Forderung an die Bundesländer De Maizière will koordiniertere Überwachung

Wie können Terroranschläge in Deutschland verhindert werden? Bundesinnenminister de Maizière sieht eine Schwachstelle bei der Überwachung von Gefährdern. die Bundesländer sollten sich besser abstimmen, fordert er.

Angesichts des Berliner Terroranschlags hat Bundesinnenminister Thomas de Maizière die Länder aufgefordert, sich bei der Observation sogenannter Gefährder besser abzustimmen. "Was den Umgang mit Gefährdern anbetrifft, so ist dies nach geltendem Recht vor allem durch die Landesgesetzgeber zu regeln", sagte der CDU-Politiker den Zeitungen der Funke-Mediengruppe. "Sicher muss die Abstimmung unter den Ländern etwa bei der Verantwortung für die Observation besser werden."
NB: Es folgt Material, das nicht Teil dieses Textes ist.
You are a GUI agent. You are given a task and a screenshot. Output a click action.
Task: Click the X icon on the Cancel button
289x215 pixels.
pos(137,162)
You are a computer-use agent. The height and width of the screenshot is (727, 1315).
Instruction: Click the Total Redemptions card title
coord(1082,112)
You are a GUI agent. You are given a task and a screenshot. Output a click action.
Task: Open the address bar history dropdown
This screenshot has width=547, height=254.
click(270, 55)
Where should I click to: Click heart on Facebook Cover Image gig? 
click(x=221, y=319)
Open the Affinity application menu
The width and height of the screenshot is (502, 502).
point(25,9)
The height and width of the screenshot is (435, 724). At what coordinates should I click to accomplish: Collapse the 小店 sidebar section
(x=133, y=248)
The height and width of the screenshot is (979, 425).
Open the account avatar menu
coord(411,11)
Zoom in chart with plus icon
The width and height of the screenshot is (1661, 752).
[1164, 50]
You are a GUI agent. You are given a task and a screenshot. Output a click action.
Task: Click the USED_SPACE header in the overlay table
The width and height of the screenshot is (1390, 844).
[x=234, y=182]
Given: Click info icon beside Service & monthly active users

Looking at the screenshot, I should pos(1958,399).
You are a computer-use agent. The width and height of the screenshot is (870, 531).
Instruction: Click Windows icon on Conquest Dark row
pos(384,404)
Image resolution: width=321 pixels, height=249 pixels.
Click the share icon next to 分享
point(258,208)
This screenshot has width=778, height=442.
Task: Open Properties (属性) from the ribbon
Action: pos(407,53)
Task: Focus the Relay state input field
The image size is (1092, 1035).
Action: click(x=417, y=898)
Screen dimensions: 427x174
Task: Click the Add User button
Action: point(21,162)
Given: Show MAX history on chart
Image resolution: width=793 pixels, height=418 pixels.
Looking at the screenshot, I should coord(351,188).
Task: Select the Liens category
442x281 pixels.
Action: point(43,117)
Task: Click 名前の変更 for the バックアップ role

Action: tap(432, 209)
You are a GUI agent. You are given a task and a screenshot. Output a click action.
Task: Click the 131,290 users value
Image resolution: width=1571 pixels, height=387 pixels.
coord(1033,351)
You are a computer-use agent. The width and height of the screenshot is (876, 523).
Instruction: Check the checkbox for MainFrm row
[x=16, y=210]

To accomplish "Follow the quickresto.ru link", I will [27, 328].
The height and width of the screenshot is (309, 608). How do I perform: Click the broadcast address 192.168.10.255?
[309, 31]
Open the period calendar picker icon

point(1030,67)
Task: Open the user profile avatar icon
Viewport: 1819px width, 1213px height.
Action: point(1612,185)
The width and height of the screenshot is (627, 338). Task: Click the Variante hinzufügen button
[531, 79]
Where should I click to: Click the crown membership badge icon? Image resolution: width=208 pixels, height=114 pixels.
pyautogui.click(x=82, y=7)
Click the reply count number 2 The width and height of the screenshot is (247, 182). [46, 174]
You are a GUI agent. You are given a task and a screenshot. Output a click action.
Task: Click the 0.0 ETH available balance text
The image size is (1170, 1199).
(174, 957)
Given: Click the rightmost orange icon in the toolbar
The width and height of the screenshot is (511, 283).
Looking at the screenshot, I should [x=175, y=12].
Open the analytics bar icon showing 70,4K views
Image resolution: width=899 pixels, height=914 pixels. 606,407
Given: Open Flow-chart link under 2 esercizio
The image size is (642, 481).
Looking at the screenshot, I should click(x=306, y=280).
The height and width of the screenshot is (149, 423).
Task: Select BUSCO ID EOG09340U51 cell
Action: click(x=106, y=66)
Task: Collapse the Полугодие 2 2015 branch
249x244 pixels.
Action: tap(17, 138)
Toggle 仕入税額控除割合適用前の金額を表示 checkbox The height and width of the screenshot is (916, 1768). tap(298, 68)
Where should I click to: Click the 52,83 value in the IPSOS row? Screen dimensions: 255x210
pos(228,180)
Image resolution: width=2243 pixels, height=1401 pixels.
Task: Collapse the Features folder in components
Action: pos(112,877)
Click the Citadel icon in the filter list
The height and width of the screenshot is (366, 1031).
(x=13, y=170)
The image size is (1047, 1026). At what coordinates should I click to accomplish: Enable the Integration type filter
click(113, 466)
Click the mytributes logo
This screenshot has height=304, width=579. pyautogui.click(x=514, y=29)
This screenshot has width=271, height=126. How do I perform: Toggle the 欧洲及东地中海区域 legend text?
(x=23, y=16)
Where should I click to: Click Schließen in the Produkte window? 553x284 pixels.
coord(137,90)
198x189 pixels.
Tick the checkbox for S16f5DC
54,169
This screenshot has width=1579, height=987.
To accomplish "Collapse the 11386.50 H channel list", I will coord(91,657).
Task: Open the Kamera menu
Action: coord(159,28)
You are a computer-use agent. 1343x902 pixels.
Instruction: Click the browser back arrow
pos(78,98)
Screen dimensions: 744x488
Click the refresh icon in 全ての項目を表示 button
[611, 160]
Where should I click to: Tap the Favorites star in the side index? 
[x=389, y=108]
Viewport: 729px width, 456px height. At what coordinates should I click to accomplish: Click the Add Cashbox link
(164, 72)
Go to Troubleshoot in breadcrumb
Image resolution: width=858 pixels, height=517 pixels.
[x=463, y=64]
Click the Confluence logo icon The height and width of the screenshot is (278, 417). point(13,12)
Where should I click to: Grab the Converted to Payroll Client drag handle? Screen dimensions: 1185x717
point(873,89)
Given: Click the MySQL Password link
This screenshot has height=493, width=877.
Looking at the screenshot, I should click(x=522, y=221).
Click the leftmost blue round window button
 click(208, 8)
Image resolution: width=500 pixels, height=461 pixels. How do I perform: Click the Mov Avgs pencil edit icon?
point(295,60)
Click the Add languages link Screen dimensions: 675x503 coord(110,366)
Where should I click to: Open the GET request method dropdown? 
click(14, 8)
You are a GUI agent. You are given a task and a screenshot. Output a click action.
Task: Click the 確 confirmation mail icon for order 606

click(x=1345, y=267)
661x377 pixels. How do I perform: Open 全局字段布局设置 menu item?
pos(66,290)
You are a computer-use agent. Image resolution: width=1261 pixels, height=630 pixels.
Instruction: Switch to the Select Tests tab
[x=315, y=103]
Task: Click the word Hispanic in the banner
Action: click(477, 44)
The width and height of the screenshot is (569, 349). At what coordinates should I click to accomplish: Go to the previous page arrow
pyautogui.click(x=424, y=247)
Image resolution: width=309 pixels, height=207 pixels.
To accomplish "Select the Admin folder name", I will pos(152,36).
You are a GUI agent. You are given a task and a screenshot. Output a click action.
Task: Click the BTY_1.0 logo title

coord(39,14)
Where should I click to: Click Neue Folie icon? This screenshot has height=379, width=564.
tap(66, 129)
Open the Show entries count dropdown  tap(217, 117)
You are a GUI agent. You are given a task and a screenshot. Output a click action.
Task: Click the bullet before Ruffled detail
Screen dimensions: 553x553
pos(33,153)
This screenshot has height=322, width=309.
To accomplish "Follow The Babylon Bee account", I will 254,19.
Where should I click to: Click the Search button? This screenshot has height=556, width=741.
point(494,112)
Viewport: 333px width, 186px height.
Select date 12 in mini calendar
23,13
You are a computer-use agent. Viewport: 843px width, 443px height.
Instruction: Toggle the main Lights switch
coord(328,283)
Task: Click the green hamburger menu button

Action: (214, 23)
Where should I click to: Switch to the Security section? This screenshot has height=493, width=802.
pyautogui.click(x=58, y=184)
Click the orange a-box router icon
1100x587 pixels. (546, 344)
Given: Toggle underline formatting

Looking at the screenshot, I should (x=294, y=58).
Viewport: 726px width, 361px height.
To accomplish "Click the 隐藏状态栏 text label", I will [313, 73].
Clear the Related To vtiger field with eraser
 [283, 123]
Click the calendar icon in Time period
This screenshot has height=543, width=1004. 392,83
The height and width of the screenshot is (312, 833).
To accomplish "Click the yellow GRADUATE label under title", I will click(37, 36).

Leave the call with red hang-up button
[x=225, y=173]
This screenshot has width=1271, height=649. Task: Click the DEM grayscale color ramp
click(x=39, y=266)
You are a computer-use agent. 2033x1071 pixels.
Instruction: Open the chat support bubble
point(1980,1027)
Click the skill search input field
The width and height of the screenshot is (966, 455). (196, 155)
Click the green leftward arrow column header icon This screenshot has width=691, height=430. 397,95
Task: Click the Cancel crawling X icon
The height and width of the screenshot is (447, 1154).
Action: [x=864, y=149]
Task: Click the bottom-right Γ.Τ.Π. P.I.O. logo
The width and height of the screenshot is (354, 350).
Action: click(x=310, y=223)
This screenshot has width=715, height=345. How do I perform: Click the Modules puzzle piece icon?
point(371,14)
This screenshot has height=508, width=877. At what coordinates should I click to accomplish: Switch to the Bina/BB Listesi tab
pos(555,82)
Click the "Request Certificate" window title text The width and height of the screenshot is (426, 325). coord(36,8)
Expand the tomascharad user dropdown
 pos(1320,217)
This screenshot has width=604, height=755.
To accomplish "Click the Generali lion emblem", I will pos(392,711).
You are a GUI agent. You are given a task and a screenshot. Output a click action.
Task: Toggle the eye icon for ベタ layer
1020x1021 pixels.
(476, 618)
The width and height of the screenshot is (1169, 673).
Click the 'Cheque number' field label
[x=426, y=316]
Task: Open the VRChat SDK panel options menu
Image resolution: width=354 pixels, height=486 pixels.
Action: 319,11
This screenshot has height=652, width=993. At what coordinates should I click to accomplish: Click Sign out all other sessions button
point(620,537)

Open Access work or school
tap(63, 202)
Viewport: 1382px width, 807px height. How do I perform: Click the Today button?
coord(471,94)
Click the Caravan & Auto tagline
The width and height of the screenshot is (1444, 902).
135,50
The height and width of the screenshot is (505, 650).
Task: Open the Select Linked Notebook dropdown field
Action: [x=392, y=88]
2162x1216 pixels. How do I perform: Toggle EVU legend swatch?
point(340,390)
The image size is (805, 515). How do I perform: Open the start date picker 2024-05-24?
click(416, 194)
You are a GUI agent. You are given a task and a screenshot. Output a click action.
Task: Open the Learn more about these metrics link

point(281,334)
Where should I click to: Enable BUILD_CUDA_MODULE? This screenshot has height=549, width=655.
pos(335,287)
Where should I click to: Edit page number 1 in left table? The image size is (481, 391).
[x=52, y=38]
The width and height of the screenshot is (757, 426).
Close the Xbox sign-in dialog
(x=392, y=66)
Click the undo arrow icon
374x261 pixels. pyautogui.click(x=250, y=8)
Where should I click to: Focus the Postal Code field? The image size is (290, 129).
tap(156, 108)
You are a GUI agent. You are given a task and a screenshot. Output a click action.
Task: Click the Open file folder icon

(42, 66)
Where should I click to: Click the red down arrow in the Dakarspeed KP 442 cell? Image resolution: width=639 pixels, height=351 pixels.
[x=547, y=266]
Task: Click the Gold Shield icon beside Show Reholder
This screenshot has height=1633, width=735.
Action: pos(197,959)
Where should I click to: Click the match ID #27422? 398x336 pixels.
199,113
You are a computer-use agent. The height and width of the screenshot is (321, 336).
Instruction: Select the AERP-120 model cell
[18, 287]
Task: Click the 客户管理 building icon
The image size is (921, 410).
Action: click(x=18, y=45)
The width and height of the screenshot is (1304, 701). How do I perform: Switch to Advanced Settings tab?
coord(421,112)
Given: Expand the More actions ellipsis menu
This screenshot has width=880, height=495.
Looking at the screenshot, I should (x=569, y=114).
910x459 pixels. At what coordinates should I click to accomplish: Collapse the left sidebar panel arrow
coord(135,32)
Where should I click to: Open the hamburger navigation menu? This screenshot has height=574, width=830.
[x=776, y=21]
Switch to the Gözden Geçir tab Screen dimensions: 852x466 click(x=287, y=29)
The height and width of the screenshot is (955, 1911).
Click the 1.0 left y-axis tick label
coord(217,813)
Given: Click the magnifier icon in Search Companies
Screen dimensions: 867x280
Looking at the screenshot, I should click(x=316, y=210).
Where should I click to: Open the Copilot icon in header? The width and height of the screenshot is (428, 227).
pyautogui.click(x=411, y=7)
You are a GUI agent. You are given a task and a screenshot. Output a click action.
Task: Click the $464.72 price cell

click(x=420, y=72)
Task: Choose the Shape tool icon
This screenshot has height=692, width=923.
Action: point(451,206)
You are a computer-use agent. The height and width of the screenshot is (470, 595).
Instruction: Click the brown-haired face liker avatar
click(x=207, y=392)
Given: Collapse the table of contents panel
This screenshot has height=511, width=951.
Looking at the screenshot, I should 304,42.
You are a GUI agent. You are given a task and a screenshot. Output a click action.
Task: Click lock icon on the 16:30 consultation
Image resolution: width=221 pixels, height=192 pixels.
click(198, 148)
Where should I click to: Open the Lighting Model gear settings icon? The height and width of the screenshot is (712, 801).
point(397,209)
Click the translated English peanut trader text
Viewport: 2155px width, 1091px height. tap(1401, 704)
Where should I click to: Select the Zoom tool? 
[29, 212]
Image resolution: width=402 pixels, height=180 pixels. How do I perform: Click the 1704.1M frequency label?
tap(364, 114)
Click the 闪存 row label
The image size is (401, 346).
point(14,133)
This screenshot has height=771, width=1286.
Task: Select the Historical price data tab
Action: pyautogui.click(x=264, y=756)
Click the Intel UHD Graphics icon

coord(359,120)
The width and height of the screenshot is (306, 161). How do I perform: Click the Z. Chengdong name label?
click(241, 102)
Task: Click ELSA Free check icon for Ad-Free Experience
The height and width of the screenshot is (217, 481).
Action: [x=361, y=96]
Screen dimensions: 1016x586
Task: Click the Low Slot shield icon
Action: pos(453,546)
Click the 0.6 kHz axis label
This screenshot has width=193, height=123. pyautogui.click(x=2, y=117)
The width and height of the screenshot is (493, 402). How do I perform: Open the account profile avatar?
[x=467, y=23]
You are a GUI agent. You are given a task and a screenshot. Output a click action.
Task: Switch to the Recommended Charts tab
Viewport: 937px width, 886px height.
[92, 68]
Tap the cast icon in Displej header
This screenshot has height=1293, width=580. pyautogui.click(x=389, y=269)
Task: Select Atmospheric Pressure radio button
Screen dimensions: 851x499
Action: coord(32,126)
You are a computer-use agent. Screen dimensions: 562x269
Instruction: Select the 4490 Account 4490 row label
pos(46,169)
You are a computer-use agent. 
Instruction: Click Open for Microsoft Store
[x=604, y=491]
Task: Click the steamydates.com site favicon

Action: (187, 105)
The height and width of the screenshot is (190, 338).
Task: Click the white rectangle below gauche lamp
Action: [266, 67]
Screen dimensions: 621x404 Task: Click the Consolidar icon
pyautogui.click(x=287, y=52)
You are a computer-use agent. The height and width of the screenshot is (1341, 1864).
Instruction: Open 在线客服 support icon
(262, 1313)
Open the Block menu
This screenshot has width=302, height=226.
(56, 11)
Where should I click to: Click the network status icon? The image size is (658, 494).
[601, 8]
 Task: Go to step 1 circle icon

Mutmaßlich der Tunesier Anis Amri hatte den Ermittlungen zufolge am 19. Dezember einen Lkw in die Menschenmenge auf dem zentralen Weihnachtsmarkt im Westteil der Stadt gesteuert. Zwölf Menschen starben. Amri war in Nordrhein-Westfalen und Berlin als Gefährder geführt worden - also als jemand, dem ein Anschlag zugetraut wurde. Zeitweise wurde seine Kommunikation überwacht. Diese ergab nach Angaben der Berliner Generalstaatsanwaltschaft keine Hinweise auf terroristische Bestrebungen. Daraufhin wurde die Überwachung im September eingestellt. Etwa zu der Zeit tauchte Amri ab.

Der Innenminister sagte eine Prüfung möglicher Pannen zu, verteidigte aber auch die Sicherheitsbehörden gegen Kritik. "Ich wehre mich gegen vorschnelle Schuldzuweisungen und Urteile von selbsternannten Experten, die hinterher immer alles genau wissen", sagte er.